WORK TO BE COMPLETED:
Write out exactly the lines below that run from the one containing "Given: Select the" through the one containing "This screenshot has height=1174, width=239.", both included, with no other lines.

RECORDS PROVIDED:
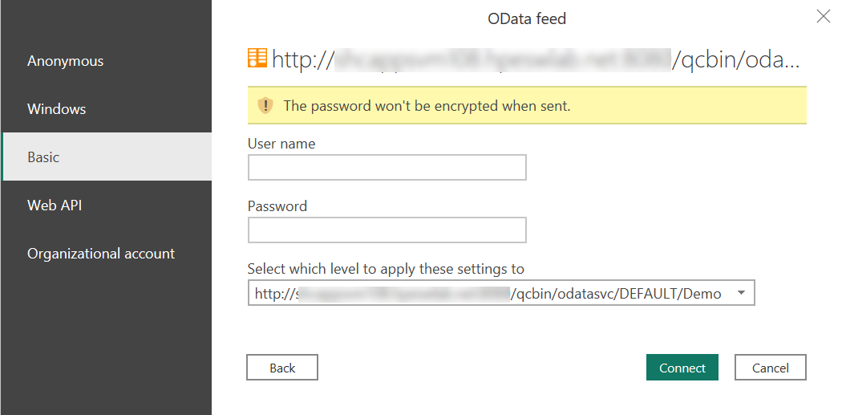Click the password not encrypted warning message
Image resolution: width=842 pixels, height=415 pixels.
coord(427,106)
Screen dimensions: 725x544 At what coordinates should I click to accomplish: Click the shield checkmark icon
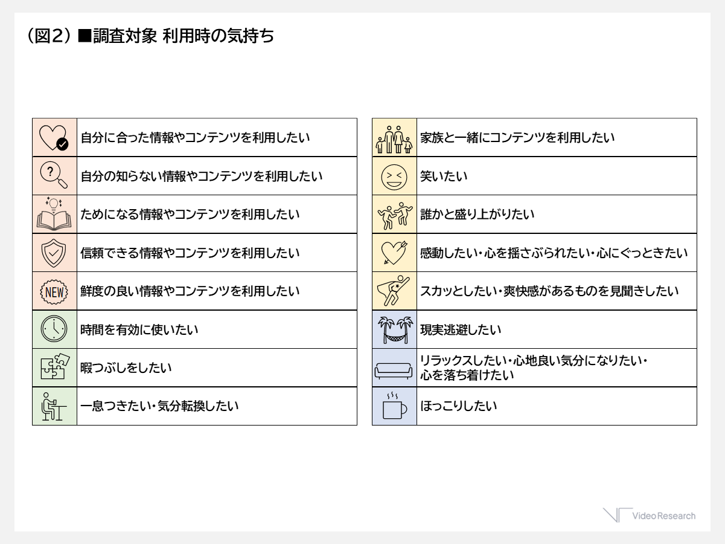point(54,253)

--

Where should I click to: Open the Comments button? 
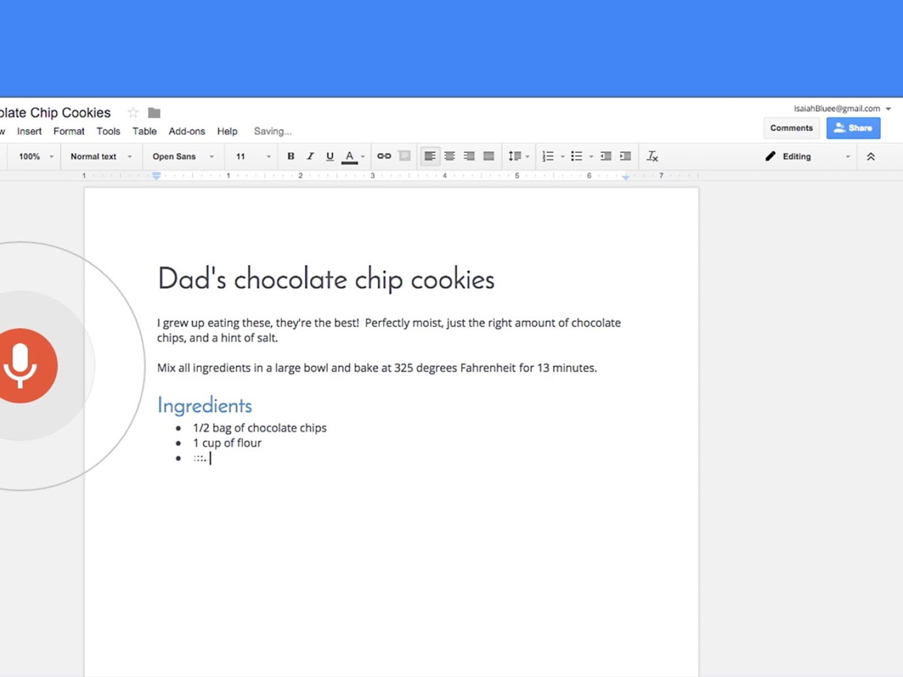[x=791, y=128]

--

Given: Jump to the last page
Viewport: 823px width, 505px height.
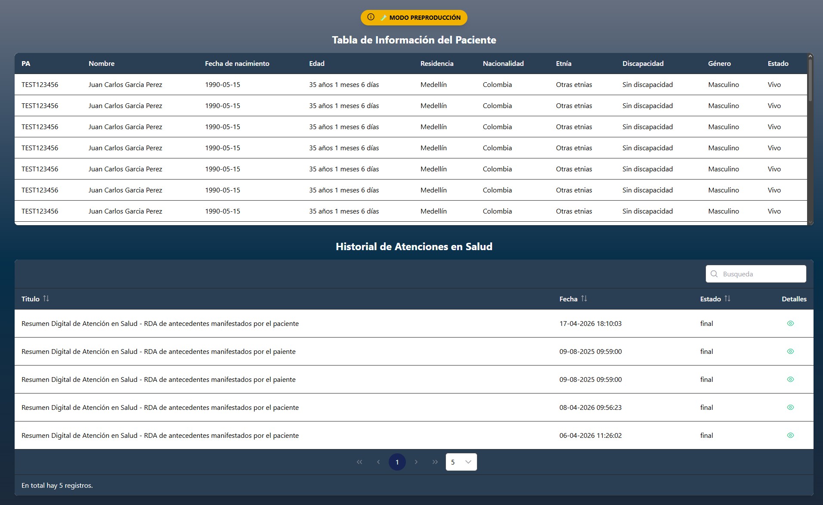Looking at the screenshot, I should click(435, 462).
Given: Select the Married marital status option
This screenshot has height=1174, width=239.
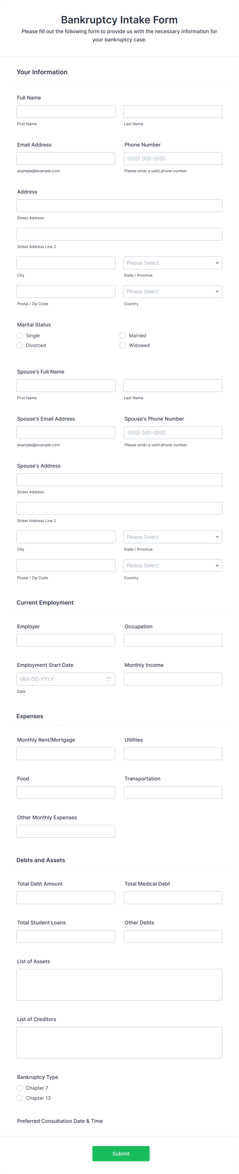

SOLVED EXERCISE:
Given: Select the Married marital status option
This screenshot has height=1174, width=239.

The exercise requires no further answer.